We were hoping for a day very similar to the day before, with easy cycling and lots of stops for snacks and coffee. As we were getting ready a couple of people from the sports ground came to ask us about our trip and we were happy to answer their questions and practice our Spanish.  We joined the road again, after cycling through the small town, which felt like an advert for 1950's America.  There were tree lined streets, with lots of parks, hardly any cars on the road and everyone was getting about by bicycle.  All the children who passed said "Hola Senorita" and happily made their way to the local school.  The town was surrounded by fields and most people were out walking their dogs in the evening.  The local store had a sign up asking the customers to settle their accounts at least once a month and there was an over-all trusting and friendly atmosphere, where I doubt anyone locks their doors.  There were also lots of sports and activities, such as yoga and meditation.  It seemed like an advert for the model village, as I noticed everyone greeting each other like a long lost friend and asking us if we needed directions.  It was quite surreal and in a way I felt like we had to leave before we broke the illusion.

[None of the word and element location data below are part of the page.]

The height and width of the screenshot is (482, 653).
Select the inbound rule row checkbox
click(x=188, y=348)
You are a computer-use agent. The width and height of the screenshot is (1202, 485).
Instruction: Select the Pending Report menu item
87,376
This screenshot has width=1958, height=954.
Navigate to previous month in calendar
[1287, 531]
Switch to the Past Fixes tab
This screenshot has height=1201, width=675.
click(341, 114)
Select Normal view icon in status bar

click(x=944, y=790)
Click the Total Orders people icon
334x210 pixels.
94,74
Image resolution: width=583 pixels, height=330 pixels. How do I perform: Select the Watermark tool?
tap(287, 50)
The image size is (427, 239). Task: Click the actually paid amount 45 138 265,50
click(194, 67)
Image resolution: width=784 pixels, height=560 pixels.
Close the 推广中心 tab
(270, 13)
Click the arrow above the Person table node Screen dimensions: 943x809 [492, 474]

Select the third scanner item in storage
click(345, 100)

We cycled 60km by midday, as it was flat and the road was quiet.  We had hoped to stop before then but there was nothing at all on the road and we had no reason to slow our pace.  We cycled through similar landscape to the previous day, with lots of farmland and agricultural buildings.  We decided to cycle into the town of Freyre, which was a short distance off the road.  As we arrived we realised that most places were closed and we couldn't see any restaurants or cafes, but thankfully the petrol station served coffee and food.  We were greeted by Mario, who was the only person in the facility and in charge of dispensing the petrol, making the coffee, heating the food, manning the cash register, being the mechanic and generally watching anyone in the shop.  In a town the size of Freyre, that means that he wasn't busy at all, and had plenty of time to chat to us.  He would think of something to ask and then wait patiently for us to reply, he had all the time in the world for us to stumble through our responses.  As he let us eat our own food, could whip up a mean coffee and was such pleasant company we spent an hour and a half enjoying a leisurely lunch. 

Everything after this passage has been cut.